____ SELECTED TEXT
# Thee Desparado RIP



## dbarabians (May 21, 2011)

One of the greatest sires and most influential of any breed has passed from this world.
RIP Thee Desparado, you will live forever in the many offspring you have bestowed on the Arabian breed.
He was simply one of the greatest stallions of his time. Shalom


----------



## WSArabians (Apr 14, 2008)

And Simeon Shai, both in a week. 
Huge loss.


----------



## SEAmom (Jan 8, 2011)

I was so sad to hear about Simeon Shai! Now Thee Desperado, too?! Definitely a truly sad week in the Arabian world. 
_Posted via Mobile Device_


----------



## dbarabians (May 21, 2011)

Arabians LTD also lost their stallion Mishal this spring who was expected to be their next top stallion I believe.
They will continue to prosper their facilities and horses are top notch. Just seems like a rough year for a very prominent breeding program. Shalom


----------



## SEAmom (Jan 8, 2011)

I must have missed the news about Mishal. Man, what a rough summer!
_Posted via Mobile Device_


----------



## cakemom (Jul 4, 2010)

Omg! I spend quite a lot of time with a Mishal daughter and her two daughters bred of Arabians ltd stock (both of which i wish one of you three would get and do the right thing by).
_Posted via Mobile Device_


----------



## WSArabians (Apr 14, 2008)

Sounds like a rough year if you have a penis... beware Donald... :shock:


----------



## dbarabians (May 21, 2011)
________
____ MATERIAL PROVIDED
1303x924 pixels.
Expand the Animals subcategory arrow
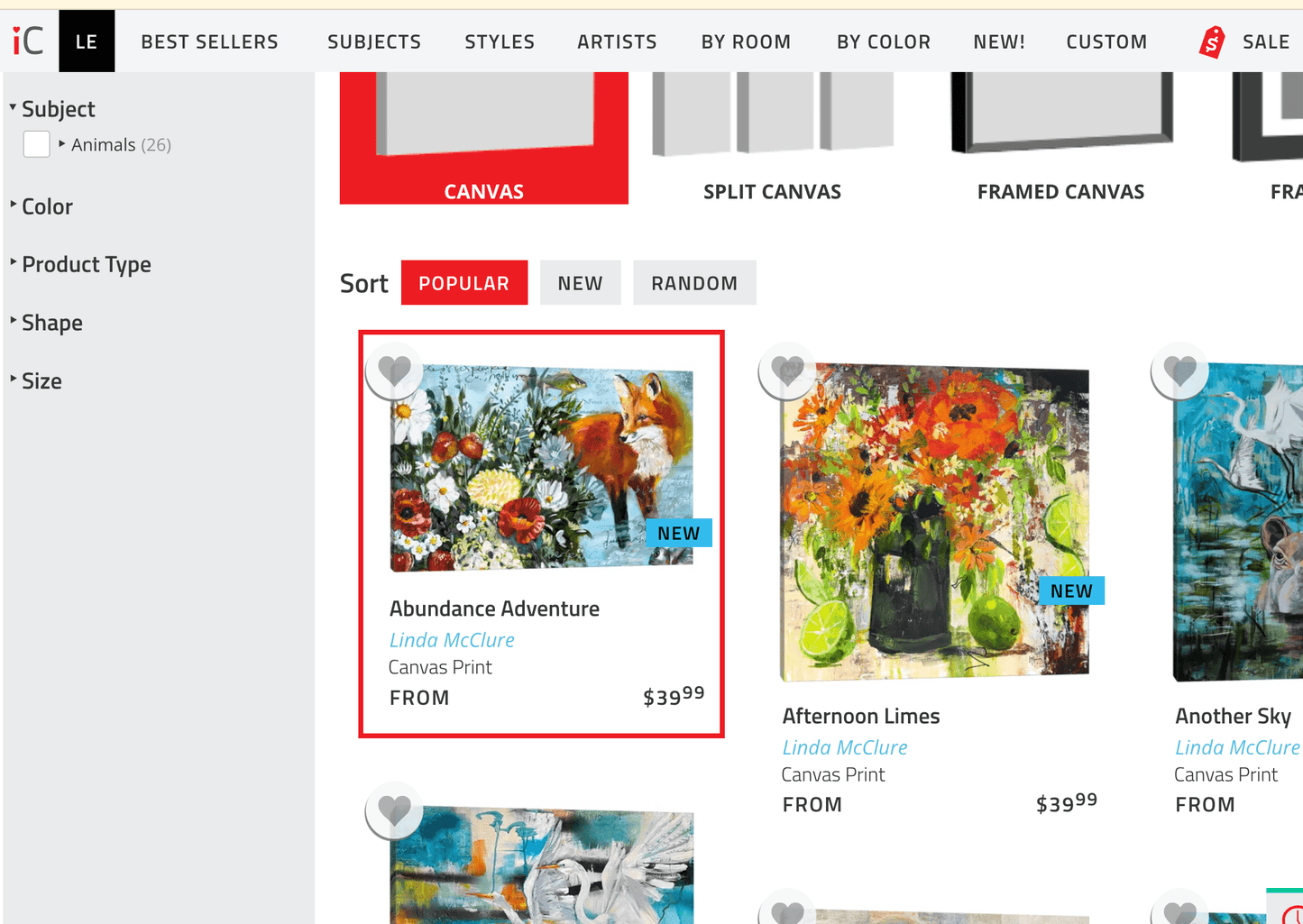(61, 143)
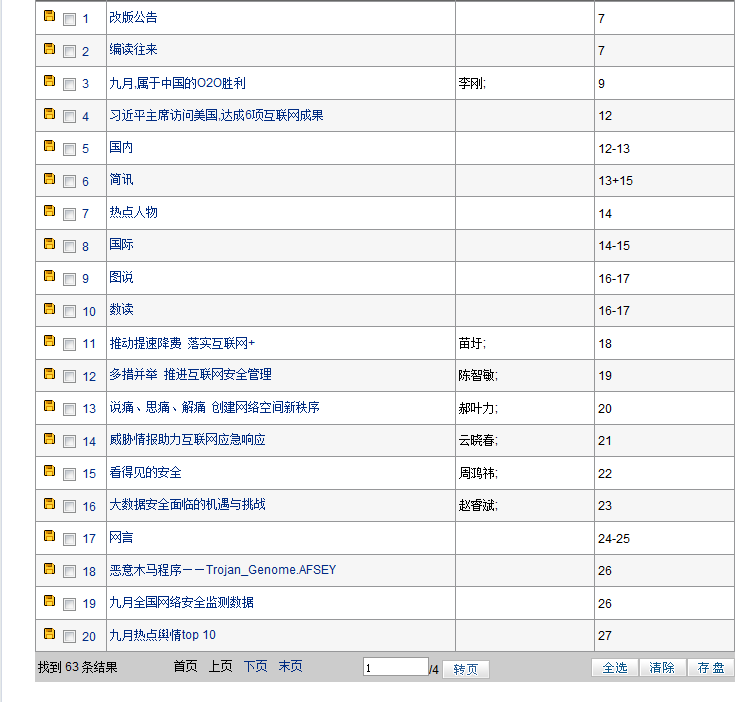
________
(EXERCISE TASKS)
(1) Answer the following from the forum thread about Thee Desparado.
(a) Which other horse did WSArabians say was lost in the same week?
(b) Which stallion did Arabians LTD lose that spring, according to dbarabians?
(c) How many daughters of the Mishal daughter does cakemom mention spending time with?
(2) Write the next post in the forum thread about Thee Desparado, picking up from its final line.

(EXERCISE RESPONSES)
(1)
(a) Simeon Shai
(b) Mishal
(c) Two

(2)
OUCH now I have to go around gaurding the family jewels?
Thanks WSarabians Thanks. Shalom


----------



## RememberPearl (Jul 21, 2013)

I have never been a fan of Arabians with noticably dished faces, in my mind some of them look weird. But when I saw Desparado at Breyer Fest I thought he was a very handsome horse. He was very eye catching in a lot of different ways...


----------



## dbarabians (May 21, 2011)

I have 2 mares that are granddaughters of Thee Desparado. They are stunning and have chiseled heads.
The Chestnut Rabicano resembles him very closely. She should her sire and grandsire are the same horse and he is a son of Thee Desparado. Shalom


----------



## cakemom (Jul 4, 2010)

Yeah, these two fillies are from Sequel, whose sire was Thee Desparado, and their grandsire on their dams side is Mishal, beautiful body types, lovely heads.
_Posted via Mobile Device_


----------



## texasgal (Jul 25, 2008)

Is it even legal to talk about this without pictures???










At age 20:

http://www.straightegyptians.com/cfold/nedschd_xxl.jpg


----------



## WSArabians (Apr 14, 2008)

dbarabians said:


> OUCH now I have to go around gaurding the family jewels?
> Thanks WSarabians Thanks. Shalom


Well... It has indeed been a rough year boys... Maybe just walk around with a cup or something...


----------



## xlionesss (Jan 30, 2012)

Wow....thanks for the pictures. What a magnificent stallion.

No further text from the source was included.